The device itself consists of a transparent dome with a central needle pass-through port (Figure I).  The dome is connected to a regular wall vacuum line via a lateral port.  We have used it in three different ways.

 

1. Suction first

The Veress needle is selected based on the patient’s body habits.  Whereas a 12cm sharp, disposable Veress needle can be used for very thin patients, a 15cm needle is ideal for patients of average or heavier body mass index. The LapCap is placed over the peri-umbilical area with the needle pass-through port roughly centered over the umbilicus itself.  

Sterile suction tubing is connected to the LapCap vacuum line port and maximum standard wall suction is applied. This suction elevates full-thickness abdominal wall into the dome, creating a cone-shaped vacuum space of peritoneal cavity within the LapCap dome. No incision is necessary as suction will draw blood from the skin incision. The suction is then released and the abdominal wall is allowed to fall back into place.  This process is repeated approximately three times in order to ensure adequate relaxation of the abdominal wall and to help to displace the omentum from the anterior abdominal wall.  Suction is applied one final time and, with the abdominal wall elevated within the device, the Veress needle is advanced through the LapCap needle pass-through (Figure II). In the very thin patients, we insert only a small portion (5 cm) of a 12 cm needle. However, in average or obese patients, we often insert the full length of a 15 cm needle. Usually, a triple-click indicates passage through the skin, fascia and peritoneum, but we cannot rely on these clicks as they may not be appreciable. 

Intra-abdominal placement of the needle cannot be confirmed by the “saline drop test”13 as it is not feasible for the drop of saline to fall freely into the abdominal cavity in the setting of the vacuum. However, the instillation and aspiration of 3-5 cc of saline through the Veress needle is recommended so as to dislodge any small fragments of skin or tissue which might obstruct gas flow through the needle. It also negates theoretical concern of blood and bowel aspiration. Insufflation may then commence. 
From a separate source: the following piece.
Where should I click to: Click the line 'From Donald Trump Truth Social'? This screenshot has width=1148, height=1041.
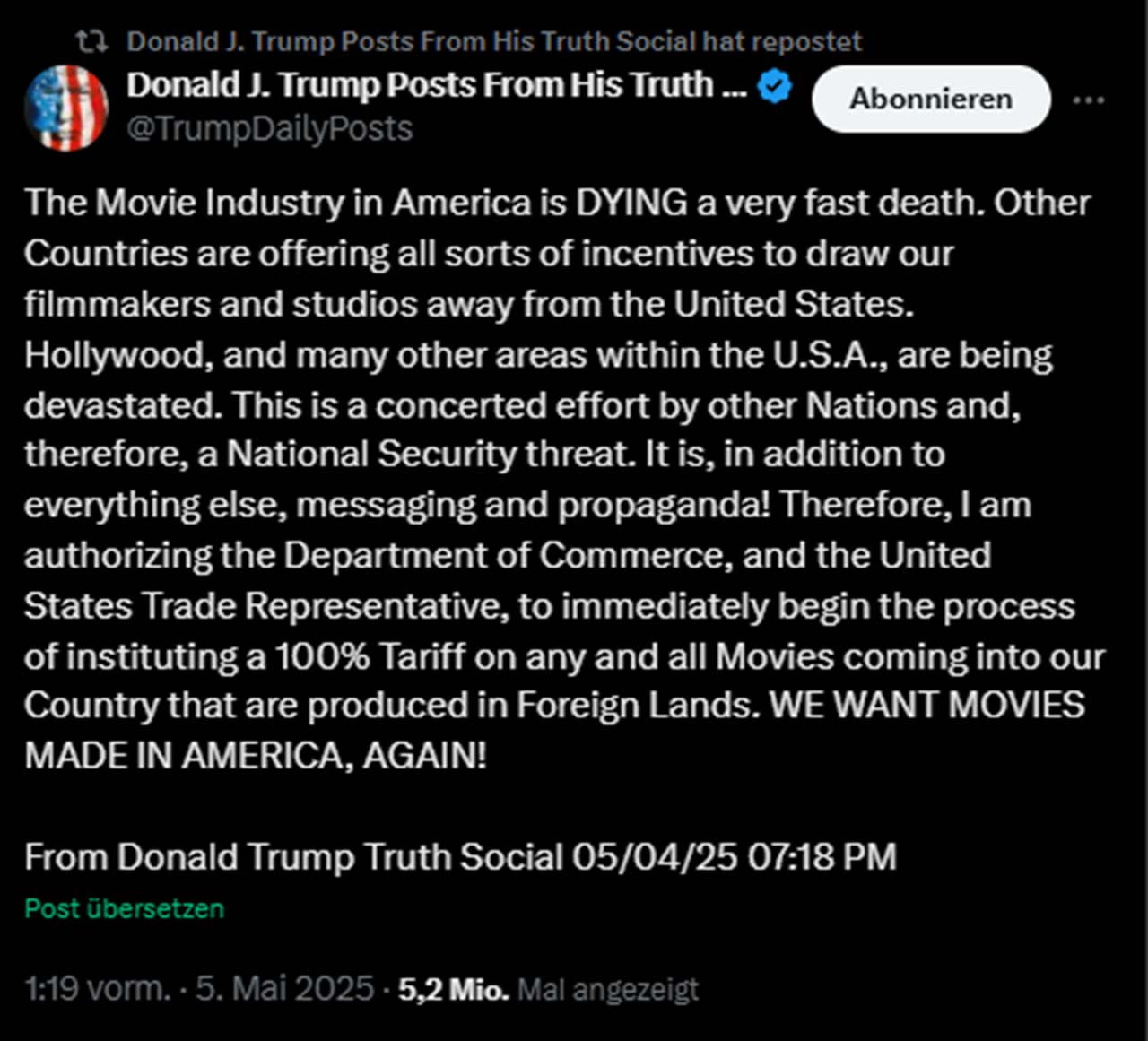click(x=294, y=857)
We have discovered that the pressure reading with the LapCap in place is elevated to almost double the actual intra-abdominal pressure because of the smaller volume of the abdominal cavity associated with sequestration of a portion of the abdominal wall with in the Lap Cap. While using a Veress needle without the support of the LapCap, an opening pressure below 10 mmHg was expected from intra-peritoneal placement.13 However, with the traction of LapCap, pressures up to 20 mmHg are associated with appropriate placement.

Insufflation can then continue with the flow of CO2 increased to 40 L/min.  Pneumoperitoneum should be established at an intra-abdominal pressure of 20 mmHg. When this pressure is reached, the stopcock connecting to the wall suction is turned off. We do not tighten the screw lock of the cap over the needle. The LapCap will spontaneously release itself from the abdominal wall and the intraperitoneal pressure will decrease significantly, usually to 10-12mm Hg.  The Veress needle then remains in place and insufflation is continued until the pressure reaches 20 mmHg again. 

When the intended pressure is achieved, the LapCap is removed (Figure III).  Some physicians may choose to proceed with mapping15 of the abdominal cavity in patients with prior surgery.  We recommend reinsertion of the Veress needle at a site separate from where the primary trocar is to be placed (often a few centimeters lateral to the umbilicus to either side or in the the left upper quadrant) prior to mapping; otherwise gas leakage may slightly reduce intra-abdominal pressure. A high level of intra-abdominal pressure at the time of trocar entry is recommended so as to increase the distance between the abdominal skin and vital underlying organs and vasculature.16 

Following these steps, the abdomen is ready for insertion of the trocar without any need to elevate the abdominal wall. After safe entry, the intra-abdominal pressure should be decreased to a maximum of 15 mmHg.